Kotor Hakkında İlginç Bilgiler

Kotor, tarihi mekanları ve doğal güzelliklerinin yanı sıra hakkında bilinmeyenler ile de dikkat çekmektedir. Kotor’un en ünlü simgelerinden biri haline gelen St. Tryphon Katedrali, Karadağ’da bulunan iki Roma Katolik Katedrali’nden biri olma özelliği taşımaktadır. İnanışa göre St Tryphon, Kotor’un koruyucusudur. Aynı zamanda katedral, İstanbul’dan getirilen Aziz Tryphon’un kesik başının tutulduğu kilisenin yerine inşa edilmiştir. Yaygın olarak bilinmeyen şey ise, Aziz Tryphon Katedrali’nin ilk olarak Dubrovnik’te inşa edilmesinin planlanmış olmasıdır. Ancak katedral, kötü hava koşulları sebebiyle ve Aziz Tryphon’un da isteği olduğu düşünülerek Kotor’da inşa edilmiştir. Katedral, Notre Dame Katedrali’nden 50 yaş daha büyüktür.
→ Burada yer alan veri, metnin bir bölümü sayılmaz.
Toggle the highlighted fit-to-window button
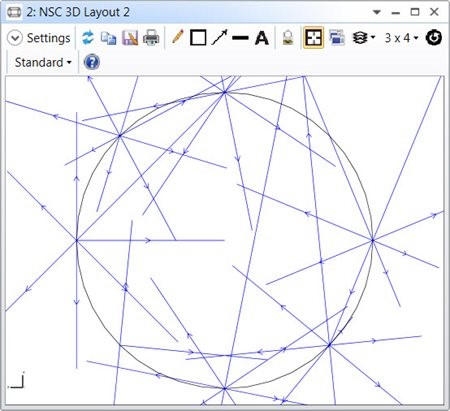The height and width of the screenshot is (411, 450). pyautogui.click(x=313, y=38)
Yalnızca birkaç müzeye ev sahipliği yapan Kotor’da, ilgi çekici olan bir müze bulunmaktadır: Kedi Müzesi. Bölgenin tarihinde kedilerin önemli bir rol oynadığı bilinmektedir. Karadağ’da, Kotor’u kedilerin kurtardığına dair bir inanç mevcuttur. Diğer bir ilginç bilgi ise Brad Pitt’in sinema kariyerinin Kotor’da başlamış olmasıdır. Başrol oyuncusu olarak yer aldığı The Dark Side of the Sun filmi, Kotor’da çekilmiştir.